Handoff is automatic. Assistant output up to 100000 characters is copied inline to dependent steps. Larger output is written to a mode 0600 temp file, and the receiver gets read only when it needs to dereference that artifact. This artifact-only read grant is added after planning and does not trigger caller-skill inheritance; grant read explicitly when a helper should use inherited skills.

The model-facing aggregate output is capped at 2000 lines or 50KB. When possible, the full aggregate is written to a temp file.

Limits

Item	Limit
Invocation agents	16
Steps	16
Dependencies per normal step	12
Synthesis fan-in	16
Concurrency	1 to 6; default 6
Per-step timeout	1 to 36000 seconds; default 7200 seconds
Inline upstream handoff	100000 chars per upstream step; larger output uses a mode 0600 file artifact
Model-facing aggregate output	2000 lines or 50KB; the full aggregate is written to a temp file when possible
Graph file input	Relative .json file inside cwd; 256 KiB max
Retained step events	40
Per-event preview	2000 chars
Non-JSON stdout safety line	1000000 chars; larger invalid stdout is failed closed and saved to a temp evidence file when possible
Valid JSON stdout record parse cap	67108864 chars

limits.timeoutSecondsPerStep defaults to 7200 seconds. Raise it for broad review, implementation, untrusted work, bash-using work, release work, or other tool-using runs rather than setting short values.

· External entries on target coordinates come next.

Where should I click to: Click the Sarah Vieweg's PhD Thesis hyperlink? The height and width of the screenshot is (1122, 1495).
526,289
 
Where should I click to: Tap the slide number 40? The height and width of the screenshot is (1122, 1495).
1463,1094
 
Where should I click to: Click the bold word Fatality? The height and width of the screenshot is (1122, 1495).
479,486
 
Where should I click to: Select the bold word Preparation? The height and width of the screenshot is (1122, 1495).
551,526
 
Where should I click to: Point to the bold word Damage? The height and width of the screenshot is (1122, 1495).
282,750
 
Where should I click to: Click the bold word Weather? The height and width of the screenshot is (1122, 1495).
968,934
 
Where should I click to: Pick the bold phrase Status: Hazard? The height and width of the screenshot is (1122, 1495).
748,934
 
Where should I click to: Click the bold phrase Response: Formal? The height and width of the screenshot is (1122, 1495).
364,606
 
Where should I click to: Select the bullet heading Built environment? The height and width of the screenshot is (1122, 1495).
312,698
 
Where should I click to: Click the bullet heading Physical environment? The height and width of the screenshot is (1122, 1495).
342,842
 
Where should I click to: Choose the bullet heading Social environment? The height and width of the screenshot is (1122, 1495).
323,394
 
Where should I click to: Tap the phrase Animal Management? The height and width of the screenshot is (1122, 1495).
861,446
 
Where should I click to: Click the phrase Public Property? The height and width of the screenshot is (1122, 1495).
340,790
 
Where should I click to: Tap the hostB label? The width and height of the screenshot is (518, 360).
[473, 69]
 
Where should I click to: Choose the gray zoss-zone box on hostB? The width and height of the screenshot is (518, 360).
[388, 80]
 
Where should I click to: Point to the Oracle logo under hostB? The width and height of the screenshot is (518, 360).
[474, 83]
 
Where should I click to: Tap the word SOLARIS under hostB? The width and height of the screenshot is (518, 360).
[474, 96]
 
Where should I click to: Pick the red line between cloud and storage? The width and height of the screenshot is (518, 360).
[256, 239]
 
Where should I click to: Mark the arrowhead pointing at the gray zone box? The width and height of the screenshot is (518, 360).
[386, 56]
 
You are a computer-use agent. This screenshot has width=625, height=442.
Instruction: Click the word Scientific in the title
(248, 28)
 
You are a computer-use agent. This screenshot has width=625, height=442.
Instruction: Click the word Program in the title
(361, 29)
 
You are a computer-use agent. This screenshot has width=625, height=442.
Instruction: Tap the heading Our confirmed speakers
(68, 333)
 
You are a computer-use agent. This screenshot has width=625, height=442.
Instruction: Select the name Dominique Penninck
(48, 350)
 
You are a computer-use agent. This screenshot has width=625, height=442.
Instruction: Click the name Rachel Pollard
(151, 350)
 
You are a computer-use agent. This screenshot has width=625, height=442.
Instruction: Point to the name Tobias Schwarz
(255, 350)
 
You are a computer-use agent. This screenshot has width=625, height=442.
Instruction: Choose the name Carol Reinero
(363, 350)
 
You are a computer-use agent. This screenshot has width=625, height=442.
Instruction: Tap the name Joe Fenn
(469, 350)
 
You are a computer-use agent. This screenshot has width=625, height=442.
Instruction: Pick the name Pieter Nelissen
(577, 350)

Troubleshooting quick checks

Symptom	Check
Catalog has no expected role	Confirm library.sources, query spelling, and whether the role is package, user, or trusted project.
Bare ref is rejected	Use a source-qualified ref such as package:reviewer; bare library names are invalid.
Project agents do not load	projectAgents defaults to deny; confirm fails closed without UI; use allow only for trusted repositories.
graphFile is rejected	Use a relative .json regular file inside cwd; do not pass inline run fields with graphFile.
Bash child is refused	The step cwd is inside a tree with .pi/settings.json; remove bash, change cwd, or run outside that project-settings tree.
Downstream step is blocked	Inspect failed dependency status, failureCause, and failure provenance before retrying.
Extension tool is rejected in tools	Put built-ins in tools; put parent-active extension tools such as exa_search in extensionTools with from.source provenance from catalog output.
Extension grant is denied	Check the tool is active in the parent, source provenance matches, and extensionToolPolicy allows trusted project or local temporary extension code when needed.
Caller skill is missing	The helper needs built-in read; callerSkills selects only skills visible to the calling model, and hidden disable-model-invocation skills are not inherited.
Run appears stuck	The default per-step timeout is 7200 seconds; raise limits.timeoutSecondsPerStep for broad, untrusted, implementation, bash-using, release, or other tool-using graphs.

Package contents

Surface	Purpose
agent_team	Tool the assistant can call to run helper-agent teams.
/skill:pi-multiagent	Guidance for the assistant when it uses, reviews, troubleshoots, or improves agent_team and this package with bounded teams.
agents/*.md	Reusable library prompts addressed as package:name.
examples/graphs/*.json	Schema-checked cookbook examples.
assets/pi-multiagent-gallery.webp	Pi package-gallery preview image referenced by package.json pi.image.
README.md	Human-facing install, evaluation, operation, and validation guide.

Bundled agents are not Pi skills. They are prompts for agent_team library refs.

Validate the package

cd /path/to/pi-multiagent
pnpm run gate
npm pack --dry-run --json
git diff --check

pnpm run gate runs unit tests, graph-cookbook example validation, fake Pi smoke, package-load checks, package-content checks, public-doc portability checks, and source-size checks.

Reference

• skills/pi-multiagent/SKILL.md is the package-owned skill for the assistant.
• skills/pi-multiagent/references/graph-cookbook.md explains reusable graph choreography.
• examples/graphs contains schema-checked graph-cookbook examples.